▸ **ACTIVITY**:
When you spot the word "will" in a line of the data below, copy that line.
*** Opening of INPUT RECORDS ***
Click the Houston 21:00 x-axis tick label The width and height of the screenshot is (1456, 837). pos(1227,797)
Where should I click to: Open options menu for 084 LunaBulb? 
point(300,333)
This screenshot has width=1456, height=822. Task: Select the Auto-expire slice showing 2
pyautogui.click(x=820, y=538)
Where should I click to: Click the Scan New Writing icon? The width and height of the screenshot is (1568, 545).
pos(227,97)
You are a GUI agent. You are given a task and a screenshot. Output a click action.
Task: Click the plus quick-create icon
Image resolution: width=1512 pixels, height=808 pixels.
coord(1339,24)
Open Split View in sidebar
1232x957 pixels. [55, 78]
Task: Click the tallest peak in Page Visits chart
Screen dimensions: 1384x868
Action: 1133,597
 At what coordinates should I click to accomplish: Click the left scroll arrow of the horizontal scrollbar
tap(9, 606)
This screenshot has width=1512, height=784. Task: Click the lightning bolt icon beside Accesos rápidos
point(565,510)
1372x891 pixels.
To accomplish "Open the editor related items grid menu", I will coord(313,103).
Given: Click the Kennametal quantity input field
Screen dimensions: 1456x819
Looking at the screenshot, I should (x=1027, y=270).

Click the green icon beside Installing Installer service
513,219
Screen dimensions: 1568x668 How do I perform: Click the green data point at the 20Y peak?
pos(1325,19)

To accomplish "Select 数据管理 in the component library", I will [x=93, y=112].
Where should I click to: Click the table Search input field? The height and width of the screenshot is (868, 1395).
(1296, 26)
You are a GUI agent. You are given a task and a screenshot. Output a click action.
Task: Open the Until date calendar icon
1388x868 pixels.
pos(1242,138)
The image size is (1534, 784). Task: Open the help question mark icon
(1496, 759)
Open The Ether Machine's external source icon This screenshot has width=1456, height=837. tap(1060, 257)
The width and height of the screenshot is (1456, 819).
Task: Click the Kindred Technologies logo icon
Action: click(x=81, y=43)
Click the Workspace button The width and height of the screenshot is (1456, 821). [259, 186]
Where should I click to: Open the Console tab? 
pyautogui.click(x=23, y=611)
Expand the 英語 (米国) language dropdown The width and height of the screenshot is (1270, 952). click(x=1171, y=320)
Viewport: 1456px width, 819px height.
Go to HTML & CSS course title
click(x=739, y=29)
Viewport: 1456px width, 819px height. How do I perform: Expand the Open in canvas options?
*** Close of INPUT RECORDS ***
▸ **EXERCISE SOLUTION**:
To accomplish "Open the editor related items grid menu", I will coord(313,103).
To accomplish "Select 数据管理 in the component library", I will [x=93, y=112].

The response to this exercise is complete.